>> start SOURCE EXCERPT
It seems quite often that those proclaiming its death have a personal
hatred of Morse code and the effort required to learn it. Unfortunately
CW is a subject that cuts deep into the hearts of many hams, either pro
or con and evokes strong emotions. In an effort to cut through the
emotions, I have assembled some actual data to try and convince myself
if CW is really dying or not. This page is the result of my
Let me first state that I like CW and use it quite a bit, but I also use voice and the digital modes. I don't believe that dropping CW testing will kill ham radio as we know it. I also believe that before jumping to conclusions, one should investigate the facts and the data available. That is what I am documenting here.
Based on the data presented
here, it appears premature to announce the death of Morse code on the
amateur HF bands. Instead, there may be an increase in activity in
recent years. Based on various data sources, it appears that the
overall activity on the ham bands is close to evenly split between SSB
and CW, with digital modes accounting for less than 10% of the total
activity. Overall SSB does enjoy about 5% more activity than CW, but
that is not an overwhelming percentage.
>> end SOURCE EXCERPT
▶ **WRITTEN REQUEST 1**
Rewrite the stretch of the Morse code passage from "Based on the" through "an overwhelming percentage.", replacing "SSB" with "single sideband".
▶ **WRITTEN REQUEST 2**
Extend the Morse code passage, picking up right after its final sentence.
The material after this passage comes from a separate, unrelated source.
>> start PROVIDED RECORDS
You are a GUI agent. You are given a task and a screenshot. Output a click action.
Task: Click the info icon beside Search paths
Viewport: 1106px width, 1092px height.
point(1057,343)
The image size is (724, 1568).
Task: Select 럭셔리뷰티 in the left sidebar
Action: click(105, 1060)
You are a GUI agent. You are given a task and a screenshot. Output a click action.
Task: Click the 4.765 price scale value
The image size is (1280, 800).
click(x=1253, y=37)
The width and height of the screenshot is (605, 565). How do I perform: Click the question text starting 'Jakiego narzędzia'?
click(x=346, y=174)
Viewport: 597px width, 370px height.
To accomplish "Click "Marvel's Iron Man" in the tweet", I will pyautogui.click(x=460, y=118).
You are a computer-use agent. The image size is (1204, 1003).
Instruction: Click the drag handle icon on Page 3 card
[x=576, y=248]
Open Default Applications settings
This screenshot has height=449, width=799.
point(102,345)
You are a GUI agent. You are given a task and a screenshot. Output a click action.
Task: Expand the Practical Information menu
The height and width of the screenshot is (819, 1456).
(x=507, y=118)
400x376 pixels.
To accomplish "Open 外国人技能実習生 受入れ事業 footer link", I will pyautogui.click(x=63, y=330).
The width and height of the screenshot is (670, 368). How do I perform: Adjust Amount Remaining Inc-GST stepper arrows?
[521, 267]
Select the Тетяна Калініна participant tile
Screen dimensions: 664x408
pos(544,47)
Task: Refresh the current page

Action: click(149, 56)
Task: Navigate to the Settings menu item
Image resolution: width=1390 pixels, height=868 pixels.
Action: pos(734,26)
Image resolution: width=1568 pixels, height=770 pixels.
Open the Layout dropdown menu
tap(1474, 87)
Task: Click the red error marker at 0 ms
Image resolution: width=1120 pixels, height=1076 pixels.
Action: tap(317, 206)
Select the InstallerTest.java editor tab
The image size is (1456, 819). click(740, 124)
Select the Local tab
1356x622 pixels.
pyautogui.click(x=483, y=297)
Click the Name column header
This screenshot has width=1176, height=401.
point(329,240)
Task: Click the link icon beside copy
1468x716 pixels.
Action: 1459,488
>> end PROVIDED RECORDS
▶ **TASK ANSWER 1**
Based on the data presented
here, it appears premature to announce the death of Morse code on the
amateur HF bands. Instead, there may be an increase in activity in
recent years. Based on various data sources, it appears that the
overall activity on the ham bands is close to evenly split between single sideband
and CW, with digital modes accounting for less than 10% of the total
activity. Overall single sideband does enjoy about 5% more activity than CW, but
that is not an overwhelming percentage.

▶ **TASK ANSWER 2**
Based on the analyses
presented below, it appears that the CW issue in ham radio is often
based on emotion rather than fact. The data do not indicate an overall
decrease in CW activity. The argument being used by CW opponents that
CW is dying seems to have no merit. On the other hand, the argument
that relaxing the CW test requirement to 5 WPM would lead to the
destruction of the Amateur Radio Service does not seem to have merit,
either. The data show that when the code testing was relaxed in 2000,
CW activity remained stable in the following years. Therefore, if more
newer hams started using SSB, the same percentage also started using
CW. I interpret that to mean that most hams will use the mode that
meets their objectives, whether it is CW or not. Of course, there will
always be vocal minorities in both the pro and con CW camps.
Therefore I would recommend that the CW testing requirement be relaxed for access to the HF bands. However, CW testing should not be totally dropped, since there is still a lot of CW activity. I recommend that CW testing be treated as an operating mode for the General Class license to ensure that all amateurs are familiar with CW, but it should not be used as a barrier. Taking the data interpretation one step further, I would conclude that those with access to the HF bands will discover what the DXers already know: CW works and if you want to seriously work DX, then the use of CW is useful.